RECORDS PROVIDED.
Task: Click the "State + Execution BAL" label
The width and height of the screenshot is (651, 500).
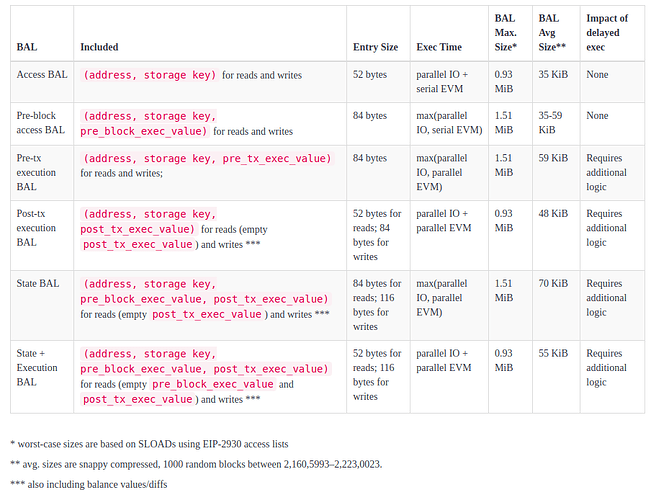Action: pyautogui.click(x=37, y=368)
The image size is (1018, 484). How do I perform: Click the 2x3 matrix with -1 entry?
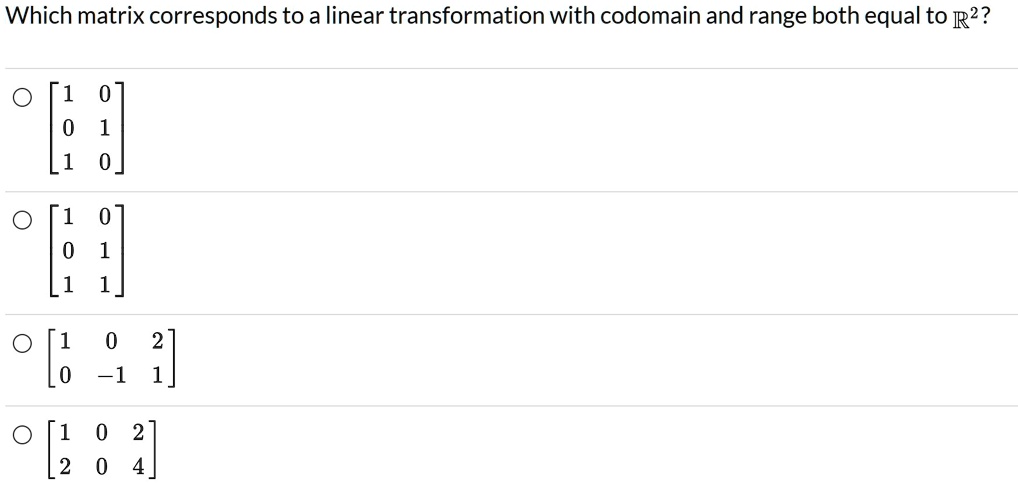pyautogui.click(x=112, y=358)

* * *

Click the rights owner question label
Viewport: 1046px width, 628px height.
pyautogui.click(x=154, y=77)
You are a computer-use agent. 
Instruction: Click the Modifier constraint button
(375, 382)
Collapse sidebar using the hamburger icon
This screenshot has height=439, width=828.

---

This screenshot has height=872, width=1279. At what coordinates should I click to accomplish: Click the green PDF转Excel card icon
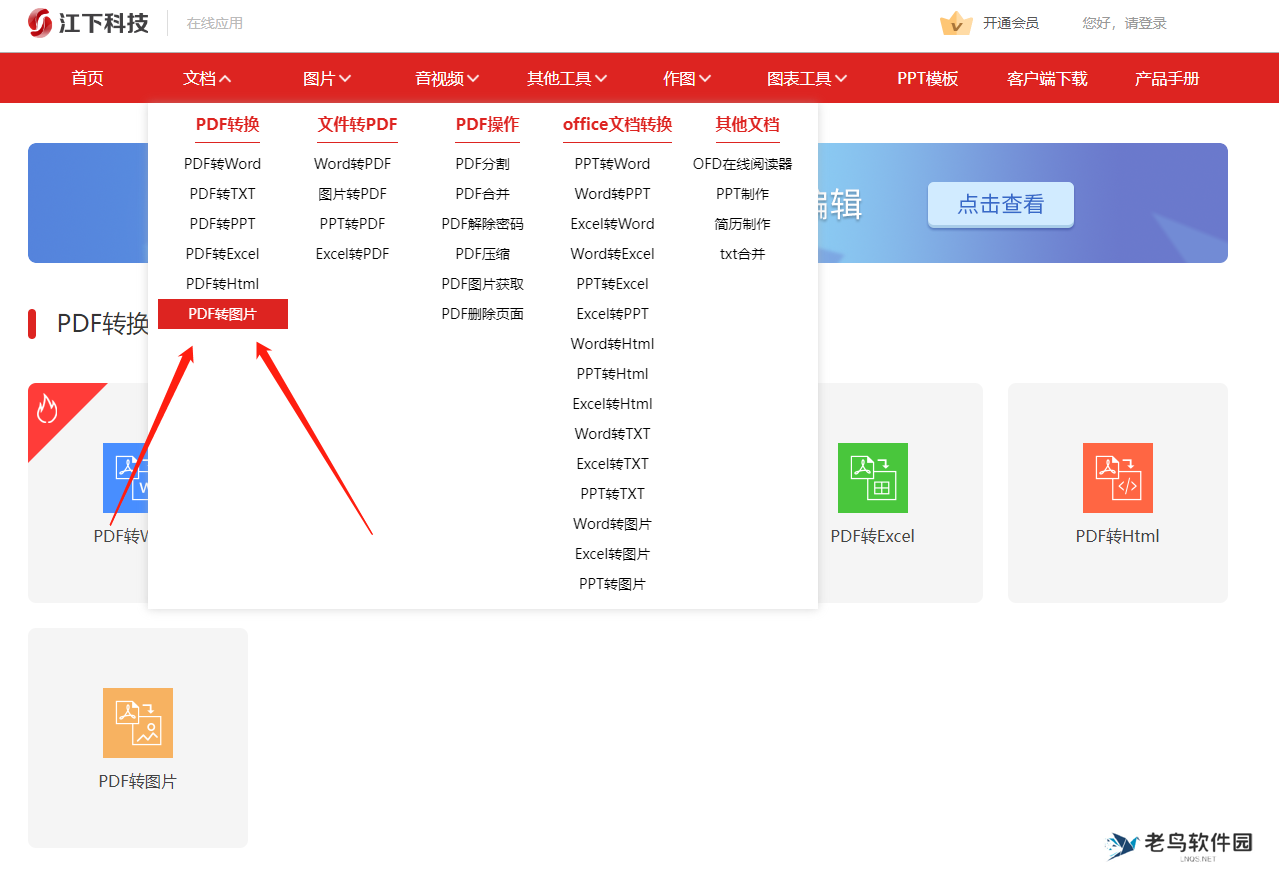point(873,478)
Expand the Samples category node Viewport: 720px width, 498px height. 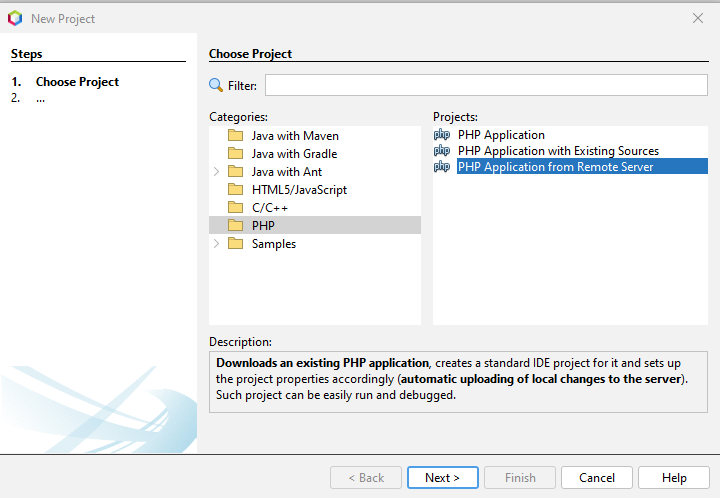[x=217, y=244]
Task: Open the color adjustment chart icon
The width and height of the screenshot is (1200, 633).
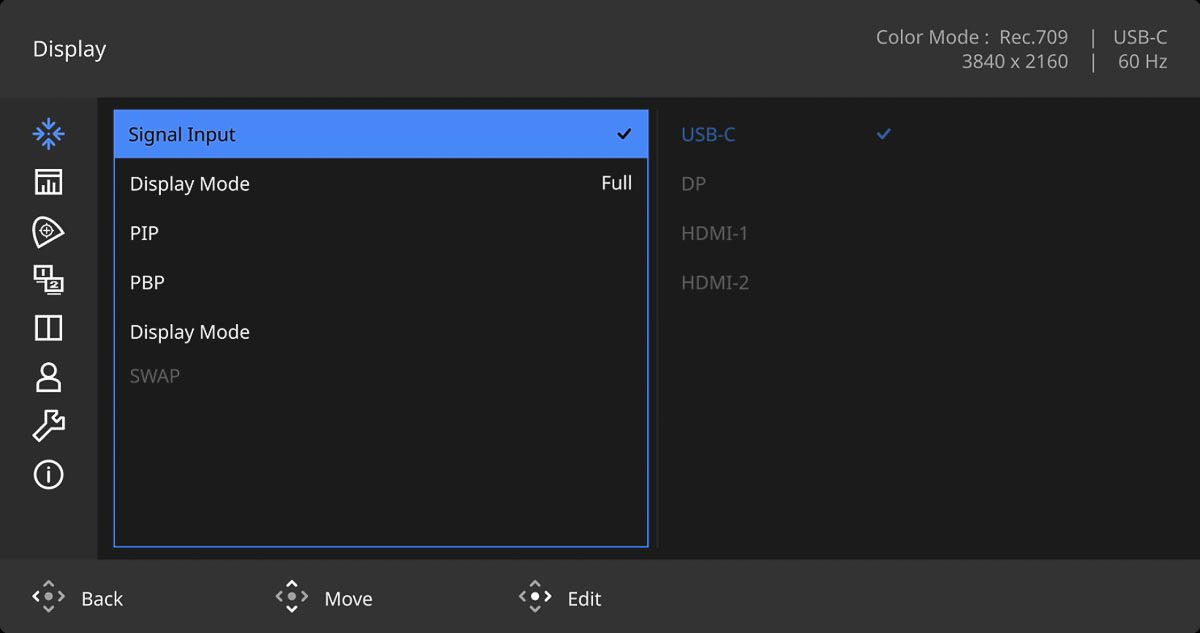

PROBLEM. Please print the data from the line with "Collapse sidebar using the hamburger icon" to the line with "This screenshot has height=439, width=828.", keeping every line unchanged.

OUTPUT OF THE EXERCISE.
Collapse sidebar using the hamburger icon
This screenshot has height=439, width=828.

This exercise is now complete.